Dès le plus jeune âge, l’adulte doit montrer l’exemple à l’enfant pour l’aider à trouver la paix intérieure : lui apprendre à mettre des mots sur ses émotions, à les gérer et à les exprimer.
Cela passe par la mise en place d’activités artistiques, qui permettent aux enfants d’exprimer leur sensibilité et d’apprendre à se connaitre aussi.
Il existe beaucoup d’outils de développement personnel accessibles même aux plus petits. De plus en plus d’écoles instaurent des moments de yoga, de méditation, de sophrologie… Ces pratiques aident l’enfant à gérer son anxiété et à se calmer, ce qui est indispensable pour devenir un adulte épanoui. On ne peut être en paix avec les autres sans être en paix avec soi-même.
Pour atteindre la paix intérieure, l’enfant doit aussi, selon Maria Montessori, être connecté avec le vivant. Cela passe par des moments de sortie dans la nature, d’expérience sur les plantations et la germination, ou simplement la présence de végétaux au sein de la classe.
Pour vivre en paix avec la nature, il faut apprendre à respecter le vivant et à expérimenter le rapport entre soi-même et son environnement.
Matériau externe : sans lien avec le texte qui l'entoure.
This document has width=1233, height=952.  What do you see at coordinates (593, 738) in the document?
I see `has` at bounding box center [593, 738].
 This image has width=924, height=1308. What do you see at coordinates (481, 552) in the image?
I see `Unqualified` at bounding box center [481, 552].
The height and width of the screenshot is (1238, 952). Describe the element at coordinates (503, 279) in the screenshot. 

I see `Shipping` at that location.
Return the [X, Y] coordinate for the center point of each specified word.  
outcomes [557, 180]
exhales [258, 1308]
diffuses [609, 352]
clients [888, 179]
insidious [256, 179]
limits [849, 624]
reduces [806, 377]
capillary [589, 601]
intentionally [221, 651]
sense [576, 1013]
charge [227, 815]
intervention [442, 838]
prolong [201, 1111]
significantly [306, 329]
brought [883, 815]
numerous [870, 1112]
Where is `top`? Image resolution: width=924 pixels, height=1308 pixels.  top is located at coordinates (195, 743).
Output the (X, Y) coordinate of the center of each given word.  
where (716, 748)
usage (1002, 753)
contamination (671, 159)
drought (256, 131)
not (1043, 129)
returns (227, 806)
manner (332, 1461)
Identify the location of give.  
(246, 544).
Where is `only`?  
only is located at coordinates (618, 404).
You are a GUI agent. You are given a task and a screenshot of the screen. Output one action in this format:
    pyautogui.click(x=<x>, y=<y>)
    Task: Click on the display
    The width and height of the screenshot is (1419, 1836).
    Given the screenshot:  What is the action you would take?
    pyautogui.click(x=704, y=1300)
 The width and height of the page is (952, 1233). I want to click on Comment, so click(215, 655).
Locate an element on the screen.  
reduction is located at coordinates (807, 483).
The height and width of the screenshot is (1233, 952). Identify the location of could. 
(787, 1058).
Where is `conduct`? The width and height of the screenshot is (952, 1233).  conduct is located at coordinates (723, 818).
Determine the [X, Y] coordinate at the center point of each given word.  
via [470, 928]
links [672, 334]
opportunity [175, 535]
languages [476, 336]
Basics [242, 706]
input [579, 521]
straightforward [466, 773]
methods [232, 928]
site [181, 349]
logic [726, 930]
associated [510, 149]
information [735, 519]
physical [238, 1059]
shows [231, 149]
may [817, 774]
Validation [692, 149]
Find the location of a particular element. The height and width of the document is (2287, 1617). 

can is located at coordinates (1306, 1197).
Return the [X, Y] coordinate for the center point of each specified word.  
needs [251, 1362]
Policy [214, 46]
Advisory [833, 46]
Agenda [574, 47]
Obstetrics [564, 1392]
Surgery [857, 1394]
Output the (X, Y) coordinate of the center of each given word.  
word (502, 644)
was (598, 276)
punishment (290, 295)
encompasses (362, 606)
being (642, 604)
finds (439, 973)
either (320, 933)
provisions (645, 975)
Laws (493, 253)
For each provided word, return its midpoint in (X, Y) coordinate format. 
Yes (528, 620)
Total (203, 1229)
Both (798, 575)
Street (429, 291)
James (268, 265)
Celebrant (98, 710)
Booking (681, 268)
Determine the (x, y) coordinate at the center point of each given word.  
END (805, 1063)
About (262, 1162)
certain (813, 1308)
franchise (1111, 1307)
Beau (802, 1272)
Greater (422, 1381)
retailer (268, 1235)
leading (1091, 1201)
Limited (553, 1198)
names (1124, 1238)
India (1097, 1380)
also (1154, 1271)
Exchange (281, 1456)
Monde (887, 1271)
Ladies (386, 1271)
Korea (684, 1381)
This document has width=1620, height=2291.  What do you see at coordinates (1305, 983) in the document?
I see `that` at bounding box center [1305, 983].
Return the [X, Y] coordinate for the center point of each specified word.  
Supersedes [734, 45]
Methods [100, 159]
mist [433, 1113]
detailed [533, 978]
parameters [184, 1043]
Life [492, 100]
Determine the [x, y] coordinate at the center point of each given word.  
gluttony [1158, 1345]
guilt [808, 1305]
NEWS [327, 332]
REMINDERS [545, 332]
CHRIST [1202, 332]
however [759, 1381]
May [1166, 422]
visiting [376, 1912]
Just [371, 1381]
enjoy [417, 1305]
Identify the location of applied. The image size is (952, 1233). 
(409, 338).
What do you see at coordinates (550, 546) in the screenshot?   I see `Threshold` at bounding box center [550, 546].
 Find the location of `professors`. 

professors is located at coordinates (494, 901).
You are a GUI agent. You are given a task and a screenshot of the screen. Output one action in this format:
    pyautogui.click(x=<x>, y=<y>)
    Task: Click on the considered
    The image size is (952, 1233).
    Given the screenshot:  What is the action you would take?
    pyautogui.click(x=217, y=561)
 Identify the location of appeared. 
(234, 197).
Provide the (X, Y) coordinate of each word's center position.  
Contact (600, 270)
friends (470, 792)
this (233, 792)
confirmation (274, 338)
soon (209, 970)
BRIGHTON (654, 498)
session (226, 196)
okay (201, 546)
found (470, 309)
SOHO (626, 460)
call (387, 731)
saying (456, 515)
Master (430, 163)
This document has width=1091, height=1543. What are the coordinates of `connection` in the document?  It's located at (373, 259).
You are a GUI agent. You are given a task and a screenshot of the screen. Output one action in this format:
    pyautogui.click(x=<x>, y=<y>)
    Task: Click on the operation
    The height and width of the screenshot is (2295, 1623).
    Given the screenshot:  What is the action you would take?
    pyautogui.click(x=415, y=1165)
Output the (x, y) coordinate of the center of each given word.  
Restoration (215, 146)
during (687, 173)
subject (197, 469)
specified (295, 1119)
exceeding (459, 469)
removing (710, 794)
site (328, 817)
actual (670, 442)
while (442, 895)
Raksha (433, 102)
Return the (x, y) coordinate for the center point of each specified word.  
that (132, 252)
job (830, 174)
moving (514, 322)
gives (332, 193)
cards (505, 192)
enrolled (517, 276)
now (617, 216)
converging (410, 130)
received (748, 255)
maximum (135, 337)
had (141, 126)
Comprendre l’importance de la faune et la flore dans sa propre existence.
Maria Montessori était, comme sur beaucoup de points, visionnaire en ce qui concerne la conscience écologique des enfants. Aujourd’hui plus que jamais, la notion de paix est interconnectée au respect du monde qui nous entoure.
« L’amour pour l’environnement est un sentiment spirituel dont l’homme fait l’expérience, comme d’une force qui l’élève, qui lui donne des éclairs de gloire ».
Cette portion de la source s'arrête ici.